However before Amy Winehouse was even born, there was the original Miss Beehive - another native of north London who was clearly deeply inspired by the music of the sixties - and the early sixties in particular - Mari Wilson.
Wilson was a rather good self publicist and as well as being known as Miss Beehive, she also answered to the name "The Neasden Queen of Soul". These names give you an idea about the woman however - her early 80s work was full of humour and self deprecation, although she was a fine singer and in particular an excellent live performer.
Back in the days when concerts tended to be far less lavish affairs than they are today, Mari Wilson and her band which were originally called the Imaginations but had to change their name to the Wilsations to avoid confusion with UK soul trio Imagination, put on one of the most must-see live shows of the period.
She had a full band perform with her, including a couple of cellists, two female backing singers (both Julia Fordham and Michelle Collins sang backing vocals for her), and three male backing singers, including the wonderfully named Hank B Hive, who acted as MC at her concerts with a reasonably good fake American accent.
I remember seeing them perform in 1983 at Reading University and it was a highly memorable concert with Mari perfectly capable of getting an audience to eat out of the palm of her hands and left them quite literally wanting more.
The visual part of Mari Wilson was hugely important - she wasn't just about the beehive but also about the glamour of an era that had vanished.
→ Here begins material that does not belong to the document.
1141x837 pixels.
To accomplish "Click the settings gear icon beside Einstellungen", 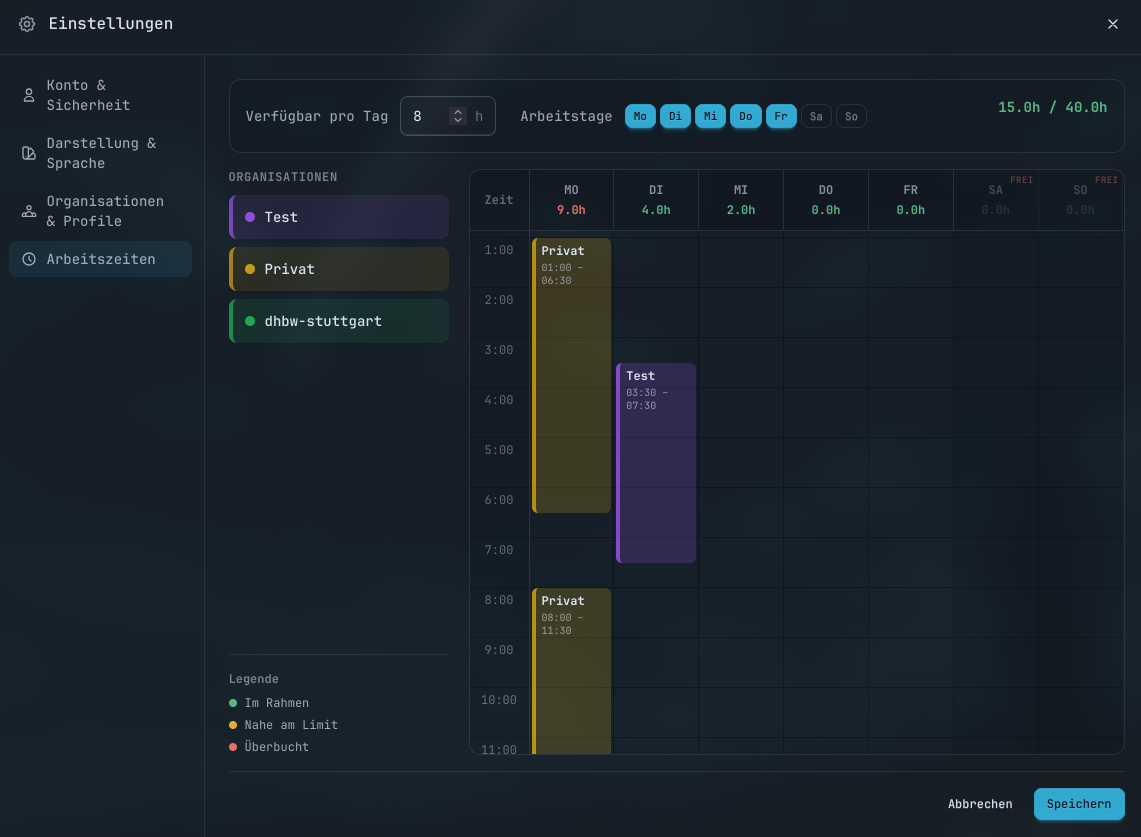I will coord(27,24).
She always wore gloves, beautiful frocks and fake fur stoles. Her backing band were beautifully dressed too and the general air she gave her audience was that she was, quite simply, a lady.
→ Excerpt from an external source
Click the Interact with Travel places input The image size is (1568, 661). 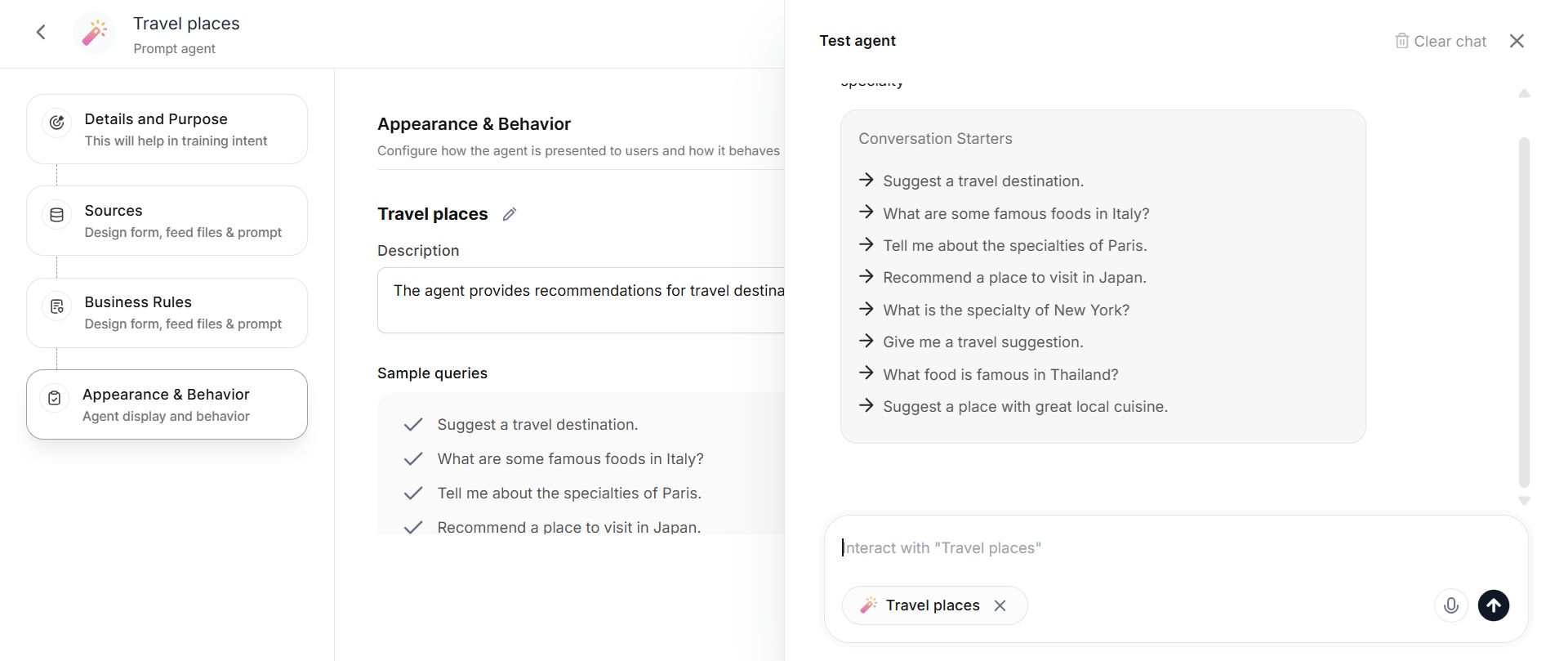tap(1143, 548)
Mari had only one top ten hit but it's been said that when Bryan Ferry heard her single "Beat the Beat" on the radio he was so intrigued by a sound he found both bizarre and compelling he hired her to support Roxy Music on tour.
Mari recorded on the Compact label, and her singles had the prefix PINK for their catalogue numbers. The details were important in her career.
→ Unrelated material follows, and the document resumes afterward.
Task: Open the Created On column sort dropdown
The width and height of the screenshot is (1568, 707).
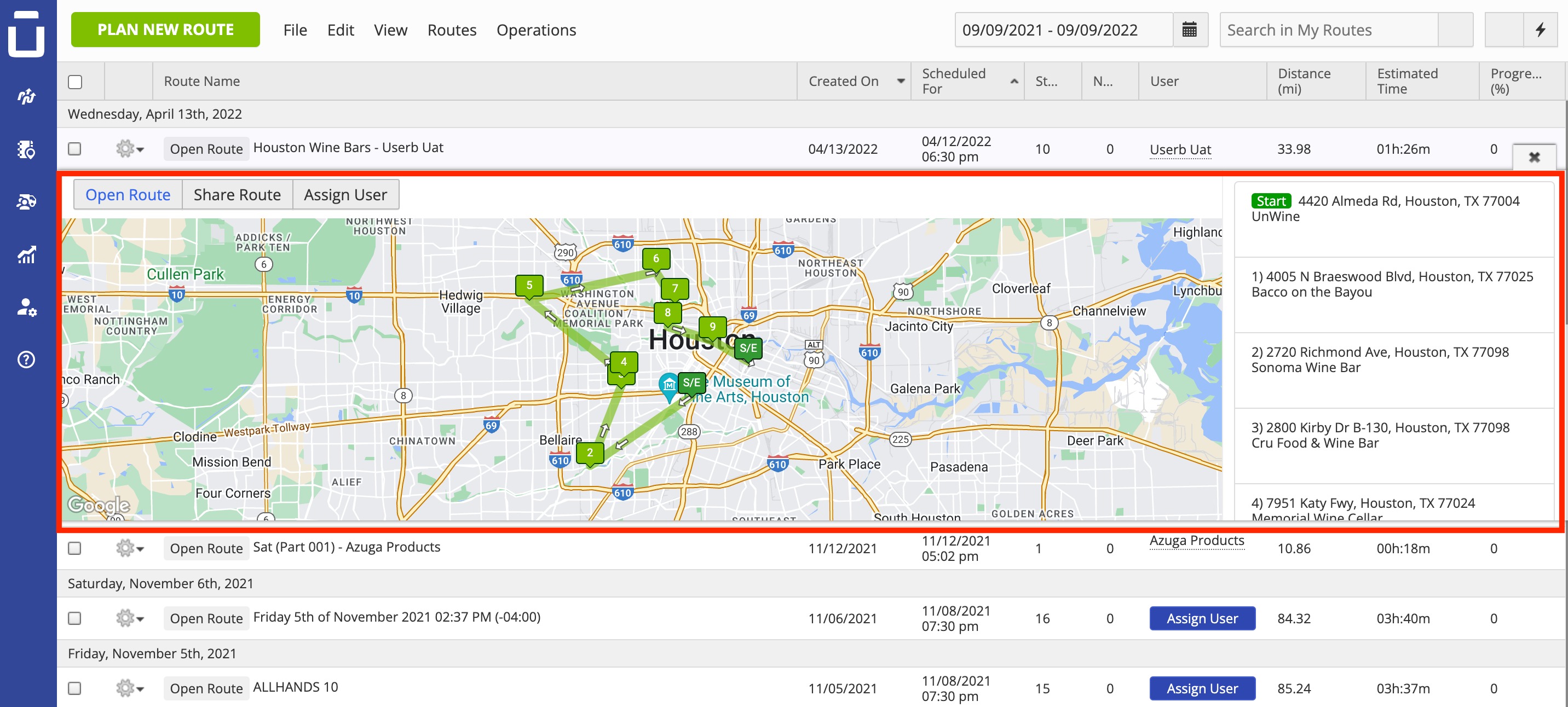Action: (900, 81)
She only released one album during this period and by the mid 80s she had moved into jazz singing, and solo live performances. She also dabbled in musical theatre and sang theme tunes to both a film ("Dance with a Stranger") and a TV series ("Coupling").
~~The Platinum Collection~~
"The Platinum Collection" is a CD reissue of her 1983 album "Showpeople" and also contains some other tracks hand picked by Mari and is the perfect opportunity to hear 60s influenced pop from the 80s and how the 80s sound found its way into the mix.
"Showpeople" was produced by Tony Mansfield, who had found some chart success in New Musik in the late 70s. He seems an incongruous choice because New Musik were a synth pop band rather than anything linked to 60s teen pop. You can hear a little of New Musik on some of the "Showpeople" tracks, however overall he does a good job.
Wilson's voice is very smooth - her biggest influence is probably Doris Day and it's a very obvious influence at that. She is best when singing songs which veer more towards jazz than soul - and her limited vocal range finds her voice getting a little pitchy in places if she overdoes things.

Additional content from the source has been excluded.